**Exercise instructions**
Please rewrite the data as a JSON list of strings with one string per line, omitting blank lines. Begin at the line that contains "Image resolution: width=1013" and stop after the line that contains "Viewport: 351px width, 160px".

[Lines of data]
┌──

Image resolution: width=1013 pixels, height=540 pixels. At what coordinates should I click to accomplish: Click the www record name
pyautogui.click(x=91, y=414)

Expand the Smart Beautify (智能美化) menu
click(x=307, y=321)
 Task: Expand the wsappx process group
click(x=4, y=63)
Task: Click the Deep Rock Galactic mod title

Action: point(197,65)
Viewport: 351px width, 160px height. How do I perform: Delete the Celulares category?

└──
┌──

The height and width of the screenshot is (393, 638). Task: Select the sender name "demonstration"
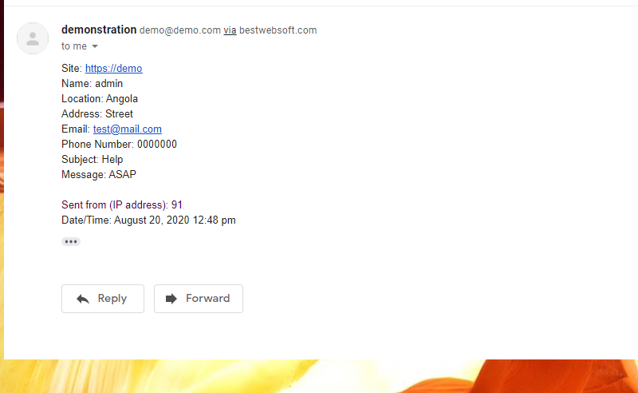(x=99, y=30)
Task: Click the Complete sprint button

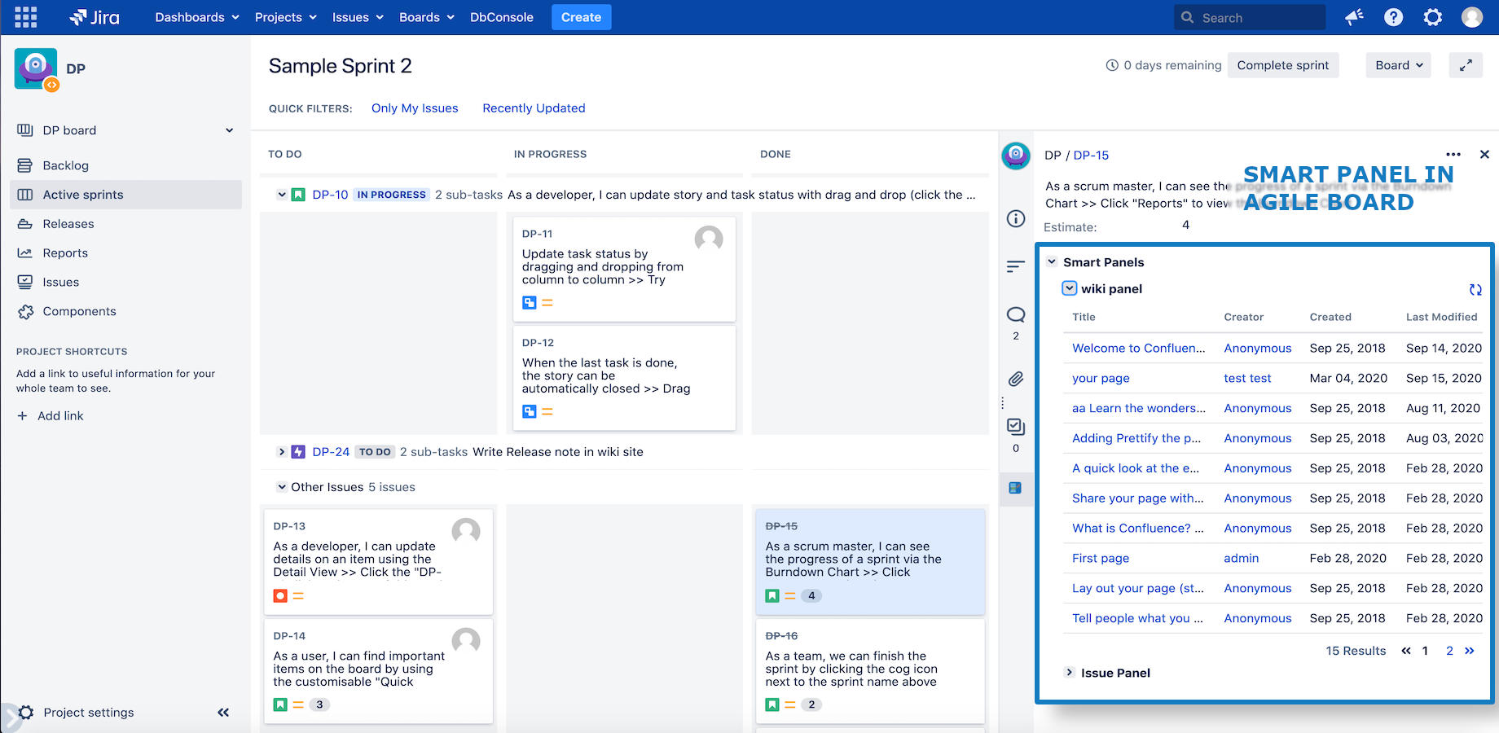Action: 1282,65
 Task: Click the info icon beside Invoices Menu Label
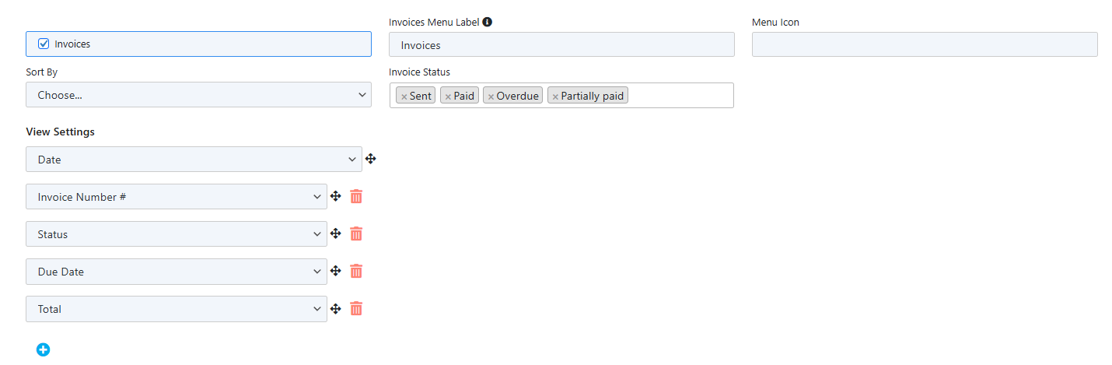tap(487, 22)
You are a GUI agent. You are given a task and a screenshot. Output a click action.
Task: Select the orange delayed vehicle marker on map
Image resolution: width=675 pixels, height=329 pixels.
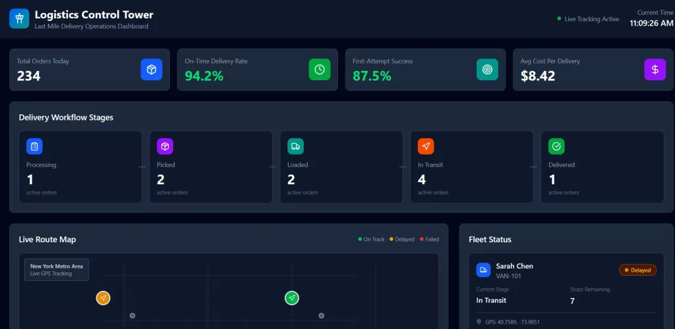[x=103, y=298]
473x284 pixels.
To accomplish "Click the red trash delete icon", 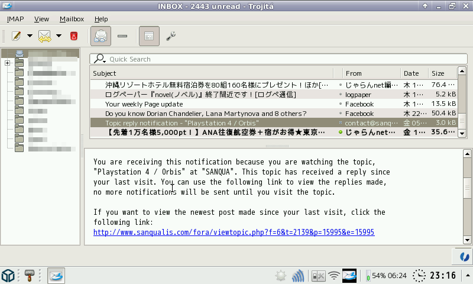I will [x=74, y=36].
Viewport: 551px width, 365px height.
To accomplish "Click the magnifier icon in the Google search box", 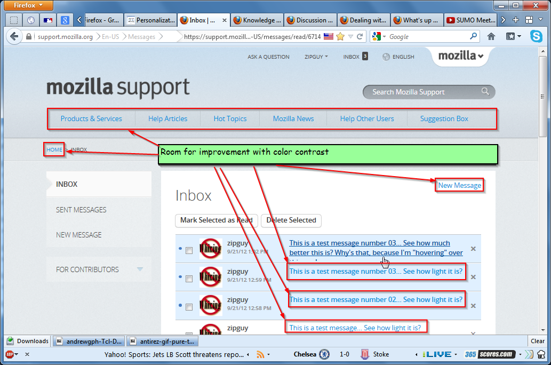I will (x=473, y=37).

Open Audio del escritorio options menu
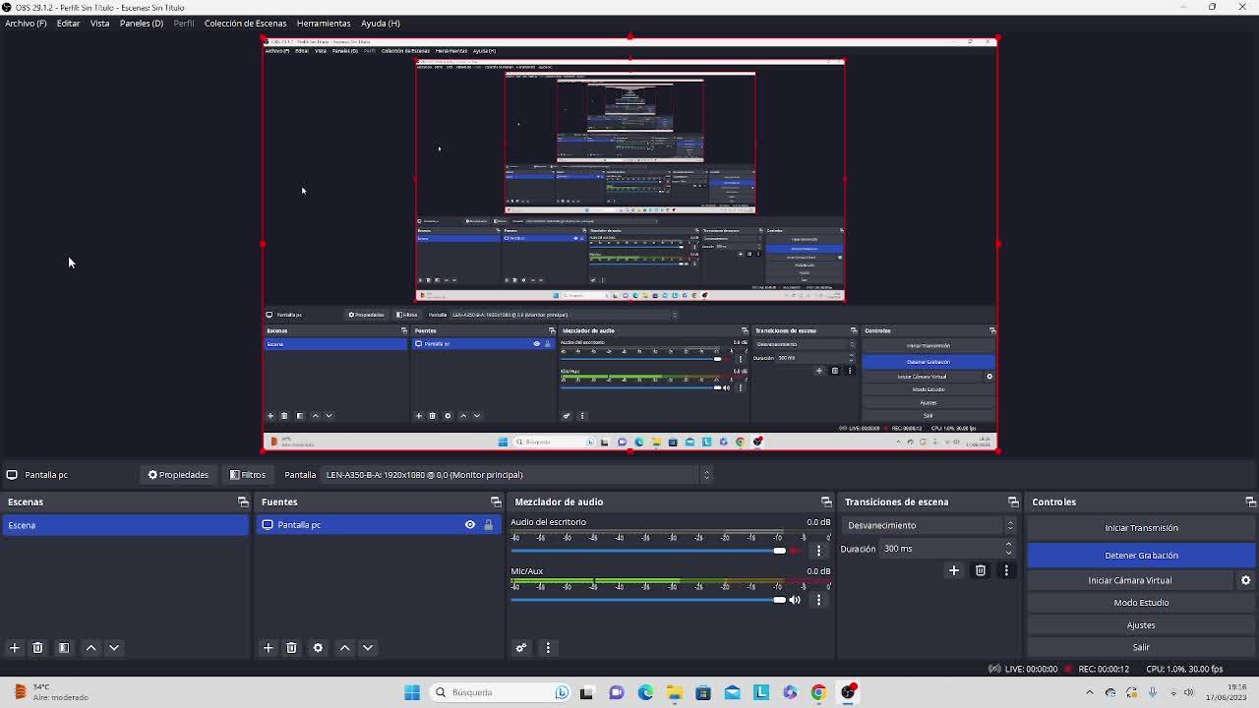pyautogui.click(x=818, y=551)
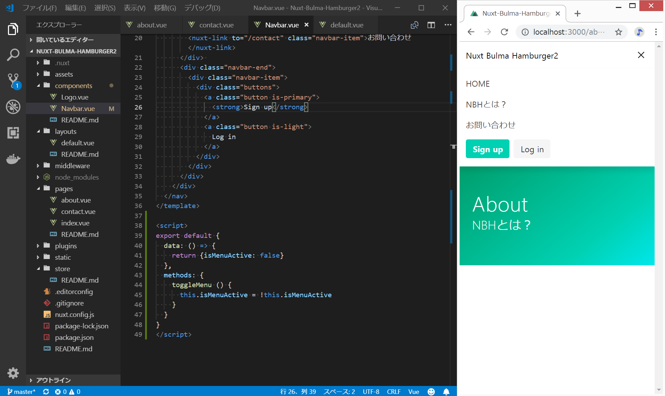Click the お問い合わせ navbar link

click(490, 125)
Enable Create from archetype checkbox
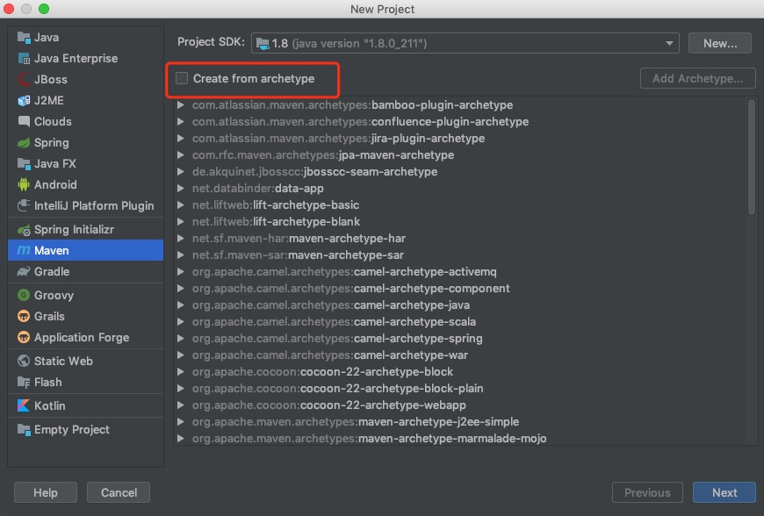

└──

**Exercise answer**
[
  "Image resolution: width=1013 pixels, height=540 pixels. At what coordinates should I click to accomplish: Click the www record name",
  "pyautogui.click(x=91, y=414)",
  "Expand the Smart Beautify (智能美化) menu",
  "click(x=307, y=321)",
  " Task: Expand the wsappx process group",
  "click(x=4, y=63)",
  "Task: Click the Deep Rock Galactic mod title",
  "Action: point(197,65)",
  "Viewport: 351px width, 160px height. How do I perform: Delete the Celulares category?"
]